Your Data Lake Is Only as Useful as Its Ability to Answer a Question
- David O'Neil
- Cybersecurity
- 09 Apr, 2026
You moved your security data out of the SIEM and into a data lake. Costs dropped. For the first time in years, you had budget to spare.
Then an investigation hit — and your team spent two weeks finding what should have taken hours. If that investigation triggers a regulatory notification, you just blew your SLA. Not because the data was missing. Because the data couldn’t answer a question fast enough.
This is the distinction that most vendors skip when they sell you on the economics of tiered storage: a cheap data lake and a useful data lake are not the same thing. Cheap is about storage cost. Useful is about whether your analysts — and increasingly, your AI agents — can actually get answers from it when a question is being asked under pressure.
The difference comes down to three architecture decisions — normalize at ingest, partition deliberately, and use a catalog layer. In my experience — and the industry data bears this out — most organizations building data lakes today have made zero of them. They’ve solved the storage economics and stopped there. This article is about what makes the difference.
The Three Jobs Your Lake Has to Do
Before getting into the technical specifics, it helps to be clear about what you’re actually asking a security data lake to do — because it’s not what your SIEM does.

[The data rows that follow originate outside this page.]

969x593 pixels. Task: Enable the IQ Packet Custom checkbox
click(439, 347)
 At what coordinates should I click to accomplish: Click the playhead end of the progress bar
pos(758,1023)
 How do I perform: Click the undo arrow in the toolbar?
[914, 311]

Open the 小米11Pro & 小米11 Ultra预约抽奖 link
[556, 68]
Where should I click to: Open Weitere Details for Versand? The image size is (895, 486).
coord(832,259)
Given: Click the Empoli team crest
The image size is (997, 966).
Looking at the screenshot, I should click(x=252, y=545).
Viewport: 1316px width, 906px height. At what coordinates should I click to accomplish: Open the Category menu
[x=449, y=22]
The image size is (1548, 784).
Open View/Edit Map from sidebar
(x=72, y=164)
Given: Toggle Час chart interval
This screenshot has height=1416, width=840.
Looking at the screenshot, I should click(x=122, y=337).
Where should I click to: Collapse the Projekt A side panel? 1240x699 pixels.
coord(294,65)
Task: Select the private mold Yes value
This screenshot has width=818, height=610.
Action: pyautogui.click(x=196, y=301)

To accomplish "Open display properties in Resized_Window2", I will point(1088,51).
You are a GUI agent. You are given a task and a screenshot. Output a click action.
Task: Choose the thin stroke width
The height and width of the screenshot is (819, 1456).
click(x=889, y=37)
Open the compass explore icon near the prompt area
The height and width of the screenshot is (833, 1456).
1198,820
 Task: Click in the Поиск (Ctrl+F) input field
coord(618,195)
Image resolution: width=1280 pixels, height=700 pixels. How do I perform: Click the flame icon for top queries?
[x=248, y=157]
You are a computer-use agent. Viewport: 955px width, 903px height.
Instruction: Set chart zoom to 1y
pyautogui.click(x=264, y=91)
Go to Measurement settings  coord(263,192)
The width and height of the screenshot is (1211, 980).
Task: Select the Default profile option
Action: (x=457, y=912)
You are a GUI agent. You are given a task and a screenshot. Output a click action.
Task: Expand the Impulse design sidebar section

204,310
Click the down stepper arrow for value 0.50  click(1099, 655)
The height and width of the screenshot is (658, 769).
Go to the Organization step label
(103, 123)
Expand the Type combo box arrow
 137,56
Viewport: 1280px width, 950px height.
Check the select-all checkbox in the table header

Your SIEM’s job is detection: correlation rules, behavioral analytics, real-time alerting on hot data. It’s optimized for speed on recent events.
Your data lake’s job is different. It’s the long-term memory — the place where months or years of security data lives, queryable, at a fraction of SIEM pricing. Detection stays in the SIEM. Investigation, compliance reporting, and AI-driven analysis move to the lake.
With that distinction clear, here are the four jobs your lake needs to do:
| Job | What It Requires | Who’s Doing It Well |
|---|---|---|
| 1. Store data cost-effectively | Object storage (S3, ADLS, GCS) | Most organizations |
| 2. Support reporting and compliance | Queryable structure, dashboarding, metrics, audit trail | Some organizations |
| 3. Return results to a direct query | Schema consistency, indexing, reasonable query speed | Fewer organizations |
| 4. Support AI agent investigation | Catalog layer, normalized schema, sub-second cross-source queries | Almost no one — yet |
Job 1 is the easy part. Object storage is cheap. If this is all you’ve built, you’ve saved money but you haven’t built a security capability.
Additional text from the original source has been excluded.